**EXERCISE REQUIREMENTS**
When a line below holds the string "computer", show that line.

**EXCERPTED DATA**
((

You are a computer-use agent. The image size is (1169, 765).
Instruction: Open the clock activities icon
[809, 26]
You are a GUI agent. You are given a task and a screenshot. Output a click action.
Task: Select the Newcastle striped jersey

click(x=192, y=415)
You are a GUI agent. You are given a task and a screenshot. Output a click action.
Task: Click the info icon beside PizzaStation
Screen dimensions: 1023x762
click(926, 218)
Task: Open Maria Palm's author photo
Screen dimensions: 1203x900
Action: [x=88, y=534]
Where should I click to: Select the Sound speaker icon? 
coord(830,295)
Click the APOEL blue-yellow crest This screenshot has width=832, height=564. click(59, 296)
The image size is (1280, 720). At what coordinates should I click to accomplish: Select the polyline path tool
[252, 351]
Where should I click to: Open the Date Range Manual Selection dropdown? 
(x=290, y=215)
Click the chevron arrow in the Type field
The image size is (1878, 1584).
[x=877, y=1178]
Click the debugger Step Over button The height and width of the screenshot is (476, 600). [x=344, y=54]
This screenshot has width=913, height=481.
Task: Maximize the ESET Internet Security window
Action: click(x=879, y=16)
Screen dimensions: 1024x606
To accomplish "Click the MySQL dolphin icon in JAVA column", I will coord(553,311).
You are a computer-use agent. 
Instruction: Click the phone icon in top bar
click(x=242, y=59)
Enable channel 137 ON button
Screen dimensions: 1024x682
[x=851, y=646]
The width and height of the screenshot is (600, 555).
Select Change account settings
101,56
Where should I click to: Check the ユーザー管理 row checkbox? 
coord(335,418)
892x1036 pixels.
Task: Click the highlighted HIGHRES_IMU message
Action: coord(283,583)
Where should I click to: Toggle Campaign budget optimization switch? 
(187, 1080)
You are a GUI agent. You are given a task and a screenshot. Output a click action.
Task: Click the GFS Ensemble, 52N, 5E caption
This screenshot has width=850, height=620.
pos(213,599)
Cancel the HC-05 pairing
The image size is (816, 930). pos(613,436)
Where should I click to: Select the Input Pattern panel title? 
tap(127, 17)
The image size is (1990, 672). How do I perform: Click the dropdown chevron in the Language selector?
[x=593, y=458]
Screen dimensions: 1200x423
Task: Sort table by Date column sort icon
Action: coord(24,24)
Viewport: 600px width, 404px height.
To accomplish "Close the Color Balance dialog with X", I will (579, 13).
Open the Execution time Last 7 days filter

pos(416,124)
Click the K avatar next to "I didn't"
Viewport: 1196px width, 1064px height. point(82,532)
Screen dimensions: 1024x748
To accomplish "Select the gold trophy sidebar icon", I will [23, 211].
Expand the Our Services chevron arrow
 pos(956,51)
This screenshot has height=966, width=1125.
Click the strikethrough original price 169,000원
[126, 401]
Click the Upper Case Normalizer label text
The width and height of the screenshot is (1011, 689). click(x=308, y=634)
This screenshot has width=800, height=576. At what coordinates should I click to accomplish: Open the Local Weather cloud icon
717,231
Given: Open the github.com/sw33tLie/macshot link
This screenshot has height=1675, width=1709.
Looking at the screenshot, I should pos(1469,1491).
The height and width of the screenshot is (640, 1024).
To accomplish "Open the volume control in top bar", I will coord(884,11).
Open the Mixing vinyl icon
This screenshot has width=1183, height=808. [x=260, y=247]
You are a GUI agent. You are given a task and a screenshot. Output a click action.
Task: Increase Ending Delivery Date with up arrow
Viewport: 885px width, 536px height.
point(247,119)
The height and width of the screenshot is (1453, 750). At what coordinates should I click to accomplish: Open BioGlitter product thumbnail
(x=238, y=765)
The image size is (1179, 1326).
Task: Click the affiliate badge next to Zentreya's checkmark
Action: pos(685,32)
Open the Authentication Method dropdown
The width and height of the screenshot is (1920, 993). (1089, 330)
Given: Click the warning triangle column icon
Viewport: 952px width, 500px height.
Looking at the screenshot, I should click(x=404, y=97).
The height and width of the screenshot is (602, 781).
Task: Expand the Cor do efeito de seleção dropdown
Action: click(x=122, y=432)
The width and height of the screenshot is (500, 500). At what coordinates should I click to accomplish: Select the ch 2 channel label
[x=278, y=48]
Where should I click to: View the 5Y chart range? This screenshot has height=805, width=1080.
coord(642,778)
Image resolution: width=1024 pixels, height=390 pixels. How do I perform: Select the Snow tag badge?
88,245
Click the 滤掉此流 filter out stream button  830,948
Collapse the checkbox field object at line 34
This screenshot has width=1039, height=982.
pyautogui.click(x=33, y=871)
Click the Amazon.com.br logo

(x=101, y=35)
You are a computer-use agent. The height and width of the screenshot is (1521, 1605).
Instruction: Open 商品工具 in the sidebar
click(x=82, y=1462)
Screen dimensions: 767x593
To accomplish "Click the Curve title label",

))

**YOUR SOLUTION**
You are a computer-use agent. The image size is (1169, 765).
You are a computer-use agent. 
You are a computer-use agent. The height and width of the screenshot is (1521, 1605).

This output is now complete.